═══ EXERCISE DATA

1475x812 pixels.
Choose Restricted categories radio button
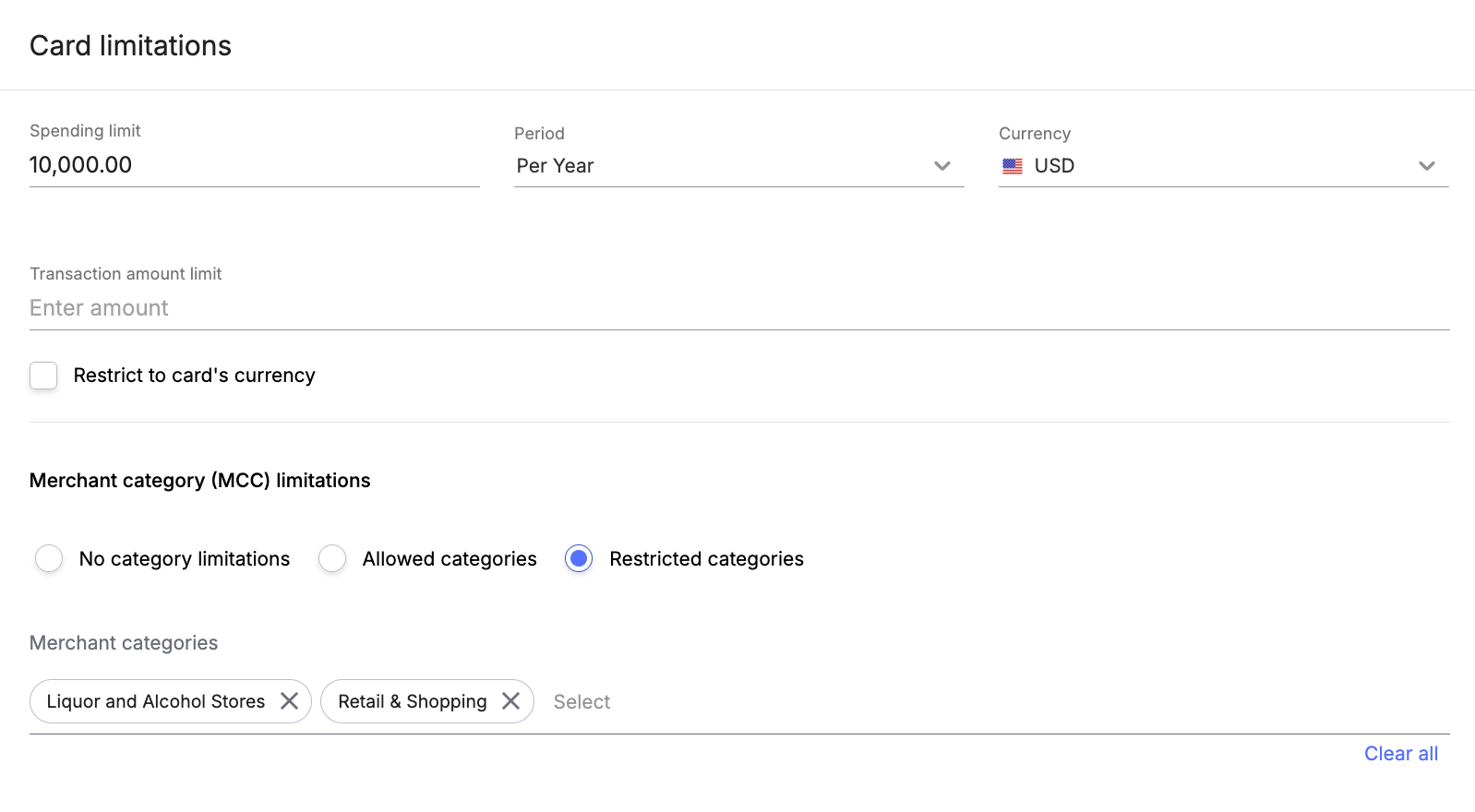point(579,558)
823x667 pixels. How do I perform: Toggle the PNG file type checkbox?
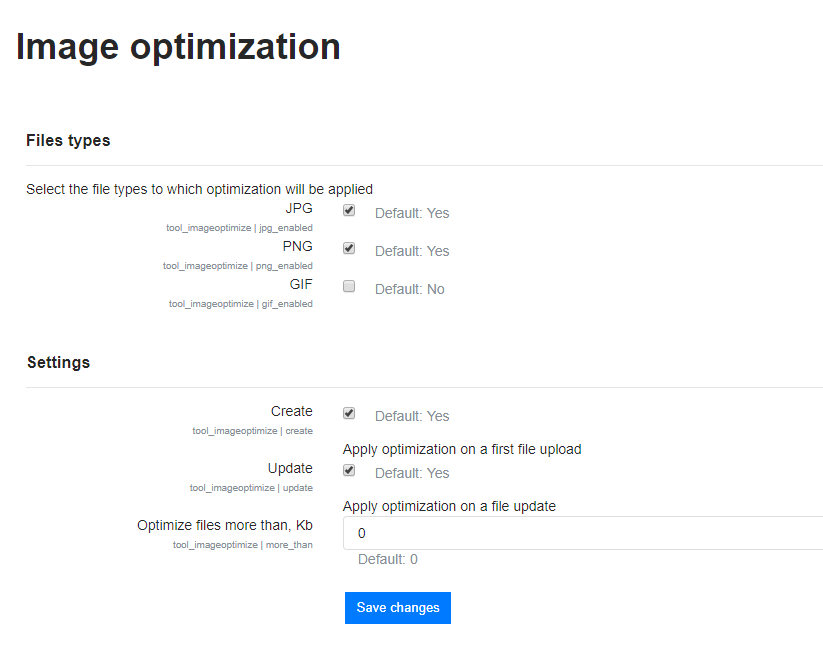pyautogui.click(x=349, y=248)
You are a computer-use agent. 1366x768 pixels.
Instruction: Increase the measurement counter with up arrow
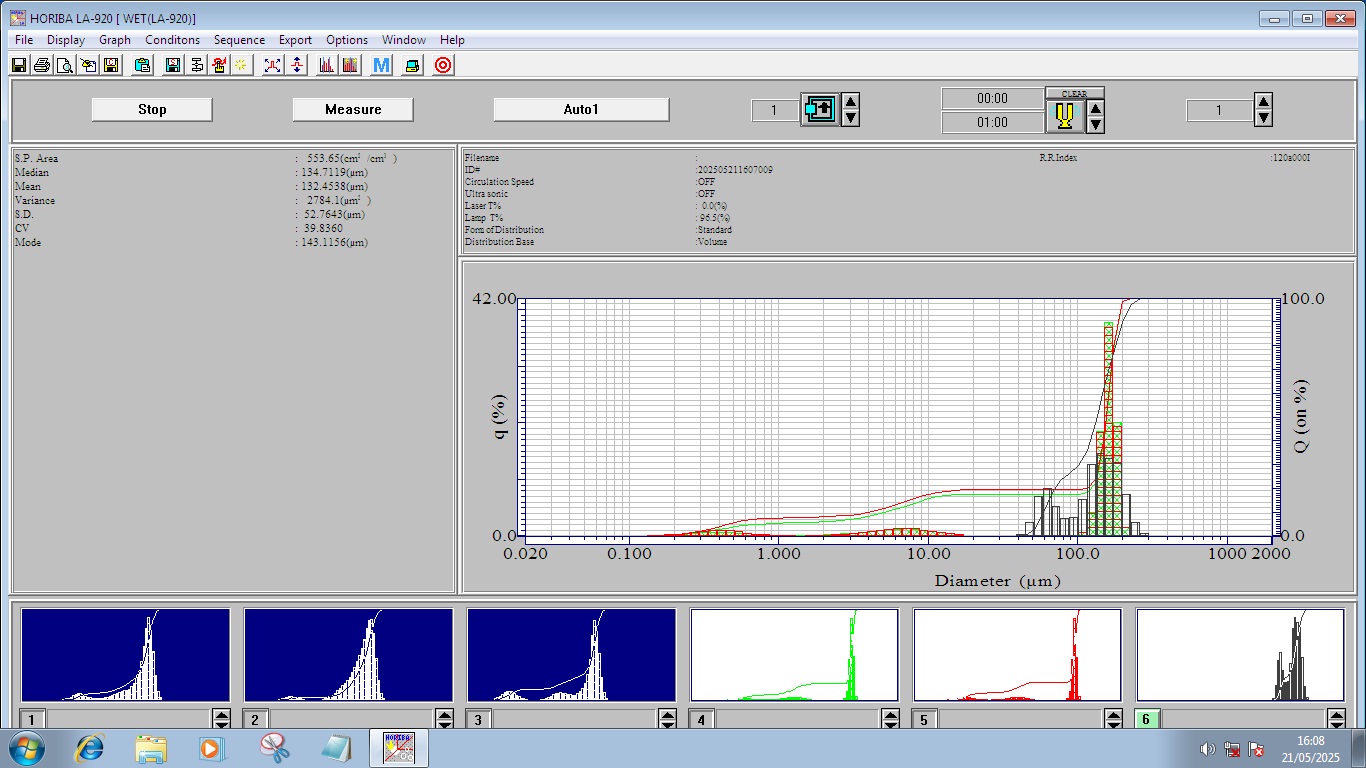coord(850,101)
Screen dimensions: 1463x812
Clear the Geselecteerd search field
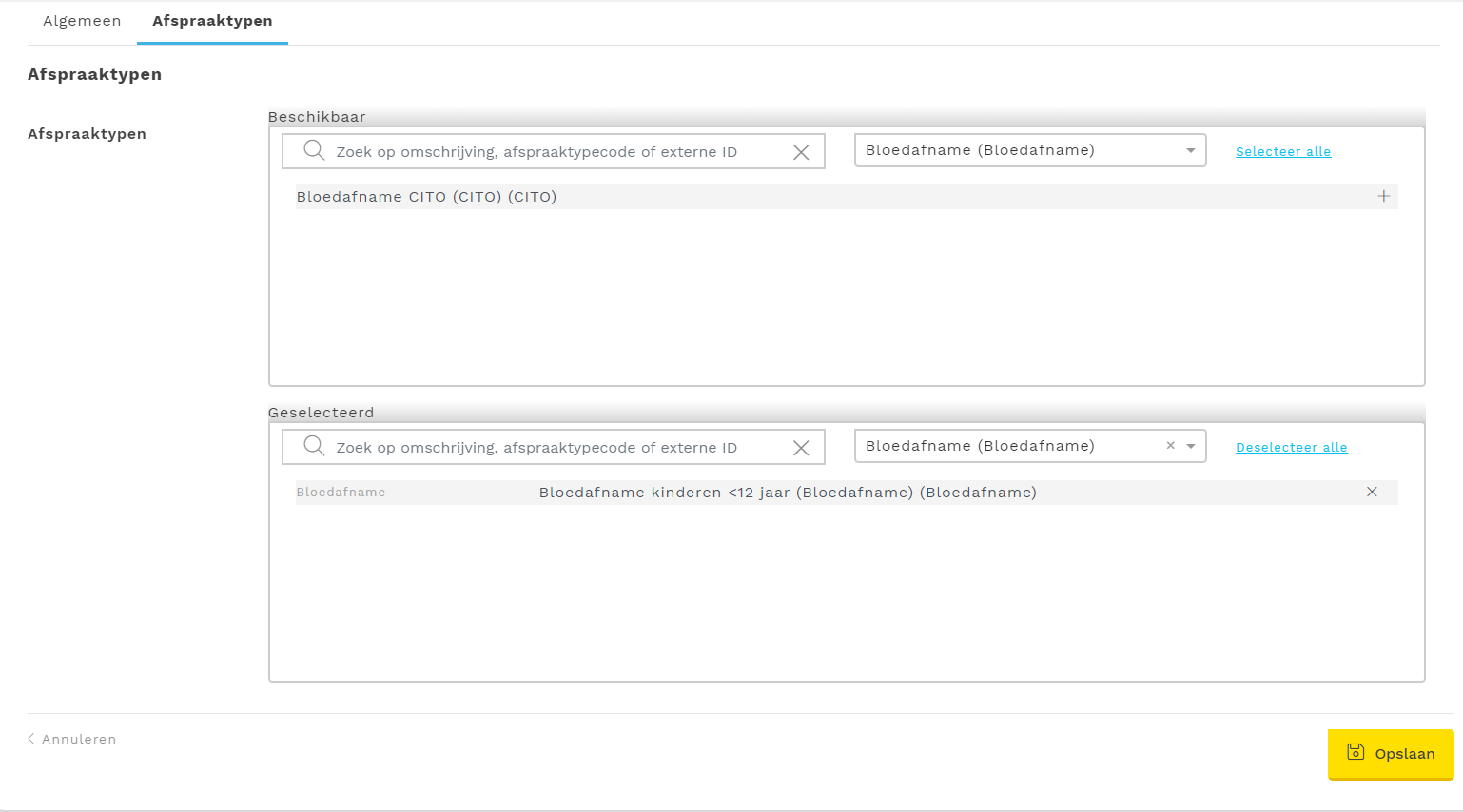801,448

══════

WHAT YOU SHOULD DO: Produce the entries again, word for word, without any of their pictures.

RESPONSE FOR THIS EXERCISE:
1475x812 pixels.
Choose Restricted categories radio button
point(579,558)
823x667 pixels. How do I perform: Toggle the PNG file type checkbox?
pyautogui.click(x=349, y=248)
You are a computer-use agent. 1366x768 pixels.
Instruction: Increase the measurement counter with up arrow
coord(850,101)
Screen dimensions: 1463x812
Clear the Geselecteerd search field
801,448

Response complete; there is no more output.